Family and Church: A Catholic Settlement

The story of the New Italy pioneers is one of hope and tragedy, heartache and joy, centred on their commitment to Family and Church.

Towards A Promised Land
The Italians who joined the Marquis de Rays’ ill-fated expedition in July 1880 were all Roman Catholic. the Marquis had sought Catholic funding for his venture and targeted rural Catholic poor as the new settlers in East New Guinea.

Embarking Under The Will of God
A priest was assigned to accompany the voyage. These actions were taken as a sign of God’s will, despite the church declining to sanction such a reckless scheme. Following their three months of horror in the tropics, the survivors had to leave the marble altar stone behind as they battled towards Noumea in their leaking ship. Adding insult to the failure of the expedition, the Samoan – American trader Queen Emma’ incorporated the marble into a bar at her home.

At the Centre of Community: The Church at New Italy
Two years on, the dream of building a new settlement away from the poverty and politics of Northern Italy began to emerge here, in northern New South Wales. As more families gathered at New Italy and took up properties, Antonio Nardi donated land for the first church in 1887. It was constructed from local materials and built by the settlers. The church was centrally located within the sprawling community of isolated farms, neighbouring the hall and wine shop.

Either Abbe Felix Schurr or Reverend Father Fagan initially conducted Sunday Mass on a monthly rotation. Father Cornelius Callanan took up the route from 1900. The Lismore Bishops, Doyle and later Carroll, also visited for special occasions such as confirmations.

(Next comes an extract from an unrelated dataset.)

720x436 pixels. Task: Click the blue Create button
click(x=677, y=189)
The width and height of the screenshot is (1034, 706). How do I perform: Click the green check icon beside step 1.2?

Regardless of whether a priest was available, the settlers gathered every Sunday afternoon at the Church to sing hymns and say the Rosary. This was time for the weekly social gathering, where church was followed by red wine, cards and song for the men, catching up among the women, and games for the children. In the late 1800s, this more robust Sunday communal culture of the rural catholic Italians contrasted with the quiet day of reflection of neighbouring Anglo Celtic Christians.




In February 1907 the original church building, depicted in this early illustration,was blown over in a storm. A fundraising campaign was quickly established under the energetic guidance of the Bazzo family, much lauded by the local press and clergy at the time.

Two months later the foundation stone for the new church was laid and building commenced with contract labour. The formal opening of the new St. Peter’s Roman Catholic Church was held on Sunday 23 June 1907.


Fiorina Teresa Spinaze née Bazzo on her wedding day.

Weekend Sunday School classes were conducted at New Italy by Fiorina Bazzo. She encapsulates the story of tragedy and joy of the pioneers.

Born 26 January 1881 to Antonio and Teresa Bazzo, amidst the chaos and death of Port Breton, Fiorina was baptised on arrival in Noumea. She was raised in a new land that offered hope and eventual prosperity.

Antonio Spinaze and Fiorina married in St. Peter’s Church and later moved to better farming land north of Lismore, where they raised seven children. When she died in 1948 the congregation at the St. Carthage’s Cathedral was reported to be ‘one of the largest seen at a funeral service in Lismore in recent years. Residents of many parts of the Lower and Mid-Richmond districts were present’.


Gone but not forgotten

As time passed, people moved away from the settlement. St. Peter’s Church was destroyed by a cyclone in 1945.

Precious surviving items include the church bell that now resides at St. Joseph’s Primary School in Woodburn and the crucifix (as seen above) at St. John’s Catholic Church, Evans Head.

The Park of Peace here at the museum contains a monument to Father Miazzi, a much loved Scalabrinian priest from the North Lismore Parish.

The Mid-Richmond region is now a multicultural blend that includes Italian heritage across its family groupings, with the memories of family and church embedded in the landscape.